In the third commentary, published in the journal Neuropsychological Review,[41] Christopher Randolph, PhD, of Loyola University in Chicago, as noted earlier, the leading skeptic about the link between CTE and contact sports, reviews the history of so-called "classic" CTE in boxers, the literature on "modern" CTE (case studies from 2005 forward), mainly in American football players, explores the sampling and methodological issues that, he says, prevent any firm conclusions about the association between athletic head trauma and neurodegenerative diseases such as CTE being drawn, and calls, like Iverson and Wortzel, for more carefully-controlled epidemiological and prospective studies to overcome current limitations in this research and stimulate further research.

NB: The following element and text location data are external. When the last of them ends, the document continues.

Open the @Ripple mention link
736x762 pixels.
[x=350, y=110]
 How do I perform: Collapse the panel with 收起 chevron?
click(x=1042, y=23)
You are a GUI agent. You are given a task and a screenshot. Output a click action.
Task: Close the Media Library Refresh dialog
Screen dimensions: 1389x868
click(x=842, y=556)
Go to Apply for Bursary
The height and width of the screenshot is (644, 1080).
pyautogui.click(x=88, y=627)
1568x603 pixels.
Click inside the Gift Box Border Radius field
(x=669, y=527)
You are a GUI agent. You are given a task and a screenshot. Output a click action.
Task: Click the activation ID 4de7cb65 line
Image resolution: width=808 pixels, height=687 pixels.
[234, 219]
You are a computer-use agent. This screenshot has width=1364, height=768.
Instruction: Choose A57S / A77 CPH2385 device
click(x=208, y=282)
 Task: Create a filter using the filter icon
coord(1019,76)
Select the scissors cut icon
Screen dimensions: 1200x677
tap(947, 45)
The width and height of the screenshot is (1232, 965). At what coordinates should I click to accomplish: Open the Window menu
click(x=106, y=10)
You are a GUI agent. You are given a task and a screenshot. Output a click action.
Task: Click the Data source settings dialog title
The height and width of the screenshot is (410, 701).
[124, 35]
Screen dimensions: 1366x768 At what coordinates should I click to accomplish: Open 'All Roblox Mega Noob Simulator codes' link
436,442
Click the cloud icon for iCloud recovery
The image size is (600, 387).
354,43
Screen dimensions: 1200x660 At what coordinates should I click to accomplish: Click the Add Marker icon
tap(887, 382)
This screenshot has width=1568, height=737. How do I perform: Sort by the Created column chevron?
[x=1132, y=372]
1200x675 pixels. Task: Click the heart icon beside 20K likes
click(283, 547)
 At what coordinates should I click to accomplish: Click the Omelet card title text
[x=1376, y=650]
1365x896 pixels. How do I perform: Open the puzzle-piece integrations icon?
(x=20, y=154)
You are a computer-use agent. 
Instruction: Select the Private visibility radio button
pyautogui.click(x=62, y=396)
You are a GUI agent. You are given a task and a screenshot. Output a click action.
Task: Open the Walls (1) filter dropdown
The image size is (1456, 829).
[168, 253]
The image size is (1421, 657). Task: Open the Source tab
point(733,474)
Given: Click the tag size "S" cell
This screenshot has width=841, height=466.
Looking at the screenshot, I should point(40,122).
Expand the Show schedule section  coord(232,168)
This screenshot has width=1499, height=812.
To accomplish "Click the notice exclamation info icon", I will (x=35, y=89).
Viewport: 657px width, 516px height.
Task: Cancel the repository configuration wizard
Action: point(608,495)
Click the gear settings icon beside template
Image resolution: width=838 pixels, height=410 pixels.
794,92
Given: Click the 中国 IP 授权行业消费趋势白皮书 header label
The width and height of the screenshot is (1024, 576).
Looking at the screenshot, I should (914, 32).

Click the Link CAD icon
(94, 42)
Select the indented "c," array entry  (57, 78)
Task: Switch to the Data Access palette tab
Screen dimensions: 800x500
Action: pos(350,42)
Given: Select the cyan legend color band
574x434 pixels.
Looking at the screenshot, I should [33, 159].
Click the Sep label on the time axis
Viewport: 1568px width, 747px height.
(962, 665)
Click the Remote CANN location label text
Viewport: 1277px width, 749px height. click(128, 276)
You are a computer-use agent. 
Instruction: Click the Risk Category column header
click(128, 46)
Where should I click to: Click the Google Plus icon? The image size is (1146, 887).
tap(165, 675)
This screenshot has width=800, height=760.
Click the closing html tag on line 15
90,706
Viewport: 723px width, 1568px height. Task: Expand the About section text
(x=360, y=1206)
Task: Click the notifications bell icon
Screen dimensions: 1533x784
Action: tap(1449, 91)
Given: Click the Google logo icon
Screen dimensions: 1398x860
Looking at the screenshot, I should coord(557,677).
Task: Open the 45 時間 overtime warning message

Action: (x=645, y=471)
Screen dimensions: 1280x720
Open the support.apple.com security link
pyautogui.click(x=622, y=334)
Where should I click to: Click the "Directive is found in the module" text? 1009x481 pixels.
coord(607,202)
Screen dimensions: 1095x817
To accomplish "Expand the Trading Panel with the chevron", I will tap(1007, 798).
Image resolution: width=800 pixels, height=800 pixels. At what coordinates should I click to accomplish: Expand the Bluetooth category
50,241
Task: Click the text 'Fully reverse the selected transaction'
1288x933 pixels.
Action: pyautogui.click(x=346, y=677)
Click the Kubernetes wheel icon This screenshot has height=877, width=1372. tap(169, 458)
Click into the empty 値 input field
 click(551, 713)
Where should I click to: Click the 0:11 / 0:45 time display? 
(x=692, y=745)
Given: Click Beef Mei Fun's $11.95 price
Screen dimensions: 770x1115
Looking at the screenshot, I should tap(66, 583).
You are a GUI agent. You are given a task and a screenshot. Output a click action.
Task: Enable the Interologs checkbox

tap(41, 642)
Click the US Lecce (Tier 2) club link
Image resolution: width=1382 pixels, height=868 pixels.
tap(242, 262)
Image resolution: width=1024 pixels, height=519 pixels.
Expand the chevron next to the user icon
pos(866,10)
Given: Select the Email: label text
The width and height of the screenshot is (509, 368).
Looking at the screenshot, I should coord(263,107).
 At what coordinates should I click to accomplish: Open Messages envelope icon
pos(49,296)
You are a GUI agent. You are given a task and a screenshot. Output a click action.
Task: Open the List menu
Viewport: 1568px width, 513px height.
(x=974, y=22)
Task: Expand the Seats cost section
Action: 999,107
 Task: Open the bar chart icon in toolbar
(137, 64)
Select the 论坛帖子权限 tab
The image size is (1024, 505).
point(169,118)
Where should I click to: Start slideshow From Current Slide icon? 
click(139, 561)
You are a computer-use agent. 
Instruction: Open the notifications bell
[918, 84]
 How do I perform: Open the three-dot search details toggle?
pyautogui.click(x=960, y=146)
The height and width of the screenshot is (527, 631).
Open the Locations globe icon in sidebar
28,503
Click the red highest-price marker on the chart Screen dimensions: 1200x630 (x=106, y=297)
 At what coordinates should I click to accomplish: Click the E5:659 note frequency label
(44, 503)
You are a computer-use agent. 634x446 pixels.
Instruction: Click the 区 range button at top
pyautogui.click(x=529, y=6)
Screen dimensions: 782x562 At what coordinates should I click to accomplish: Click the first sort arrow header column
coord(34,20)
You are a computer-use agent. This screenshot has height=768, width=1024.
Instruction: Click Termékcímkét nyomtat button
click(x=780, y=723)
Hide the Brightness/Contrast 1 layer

Finally, commenting in the British Journal of Sports Medicine on a systematic review of the literature on CTE in sport[19] published in the same issue of the journal, Charles Tator, MD, of the Division of Neurosurgery at the University of Toronto, notes the "significant advances" over the past 10 years in understanding CTE that have allowed the sports community to understand that the issue of brain degeneration as a consequence of repetitive concussion is not confined to boxers but applies at least to hockey, football, wrestling, and rugby.
Tator emphasizes, however, says that there are many questions to be answered, among them:- the percentage of concussed athletes that will develop CTE
- the exact relationship between concussion and brain degeneration
- how many concussions are required to cause brain degeneration
- whether subconcussive blows lead to the same neurological deficits and pathological changes as concussive blows
- whether it is possible to recognize clinical precursors to CTE, such as post-concussion syndrome
- whether the changes in the brain resulting from repetitive concussions are specific to concussions or are similar to degenerative changes that occur as a result of normal aging or diseases of aging, such as Alzheimer's, dementia, and Parkinson's disease
- how many non-concussed athletes or non-athletes will have any of the changes in the brain, such as tau protein deposits, considered specific markers for CTE.
Like Iverson, Wortzel, and Randolph, Tator says longitudinal studies of large number of at-risk athletes are "essential." The recent editorial in the British Journal of Sports Medicine[67] takes the same view.